## Passage provided:
United States District Court, N.D. Illinois, Eastern Division

January 27, 2017

RONALD SHELL, Plaintiff,
v.
BURLINGTON NORTHERN SANTA FE RAILWAY COMPANY, Defendant.

          MEMORANDUM OPINION AND ORDER

          Sharon Johnson Coleman Judge.

         The plaintiff, Ronald Shell, brought this action against the defendant, Burlington Northern Santa Fe Railway Company (“BNSF”), alleging that BNSF discriminated against him in violation of the Americans with Disabilities Act (“ADA”) and the Illinois Human Rights Act (“IHRA”). BNSF now moves this Court for partial judgment on the pleadings based on Shell's alleged failure to exhaust his administrative remedies with respect to two of his three ADA claims. For the reasons set forth herein, BNSF's motion for partial judgment on the pleadings [29] is granted in part and denied in part.

         Background

         The following facts are taken from the complaint and are accepted as true for the purpose of ruling on the present motion. In 1977, the Santa Fe Railway, a predecessor company to BNSF, hired Shell as a driver in its Corwith yard. Plaintiff was employed by Santa Fe, and subsequently by BNSF, until 2000, when BNSF subcontracted the operation of the yard to Midwest Terminal Service and Rail Terminal Services (“RTS”). Shell was employed by RTS from 2000 until 2010. In 2010, BNSF informed RTS's employees that it would be taking over all operations in the yard in January 2011, and that RTS employees would need to reapply to BNSF in order to retain their jobs. Shell timely submitted an application for the position of Intermodal Equipment Operator, the job he had been performing for the previous thirty-four years.

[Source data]

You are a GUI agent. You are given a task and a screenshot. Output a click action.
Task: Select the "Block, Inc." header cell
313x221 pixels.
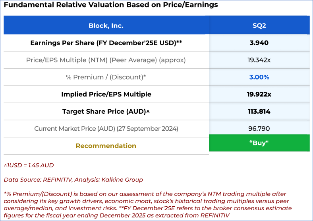106,25

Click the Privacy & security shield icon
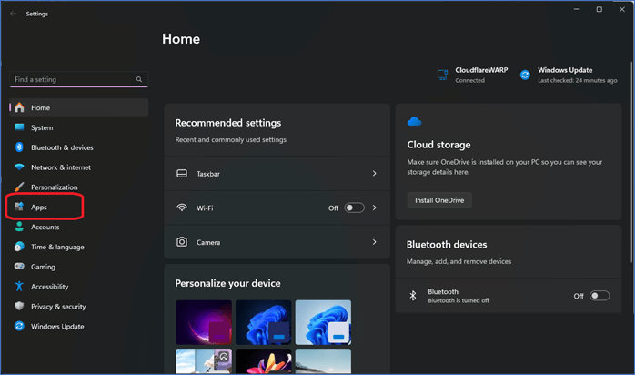click(x=19, y=307)
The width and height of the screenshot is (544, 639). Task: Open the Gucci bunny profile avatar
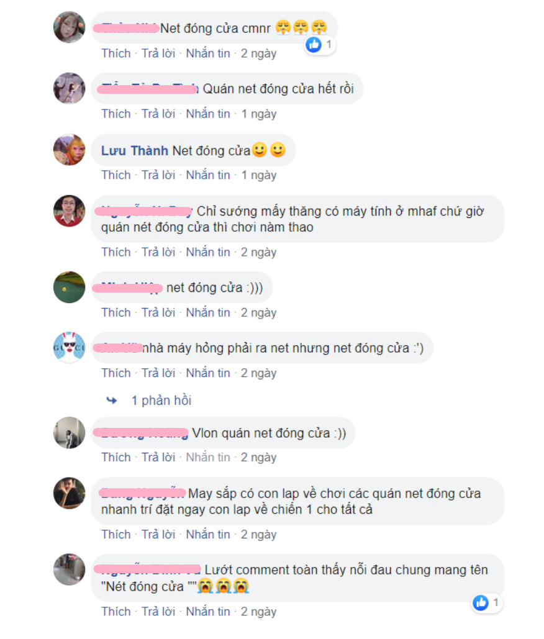(x=70, y=347)
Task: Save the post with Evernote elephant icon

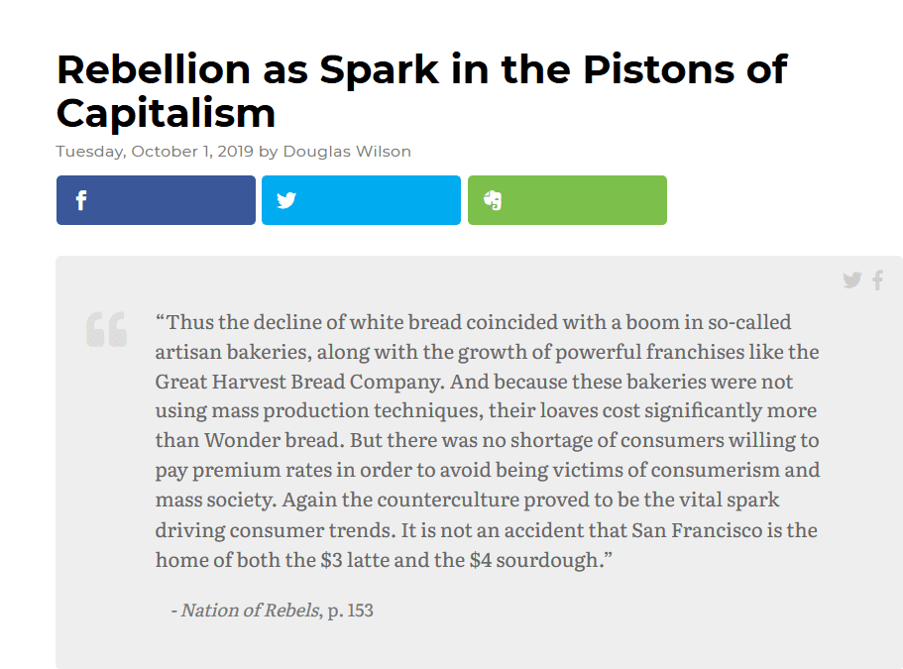Action: click(493, 200)
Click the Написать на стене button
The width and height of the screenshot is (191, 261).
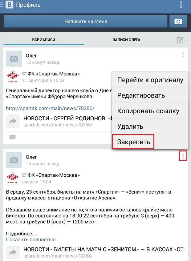pyautogui.click(x=86, y=21)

## What you need to do:
Write out the stretch of the court opinion from "United States District" through "Johnson Coleman Judge.", copying it word for word.

## Result of the task:
United States District Court, N.D. Illinois, Eastern Division

January 27, 2017

RONALD SHELL, Plaintiff,
v.
BURLINGTON NORTHERN SANTA FE RAILWAY COMPANY, Defendant.

          MEMORANDUM OPINION AND ORDER

          Sharon Johnson Coleman Judge.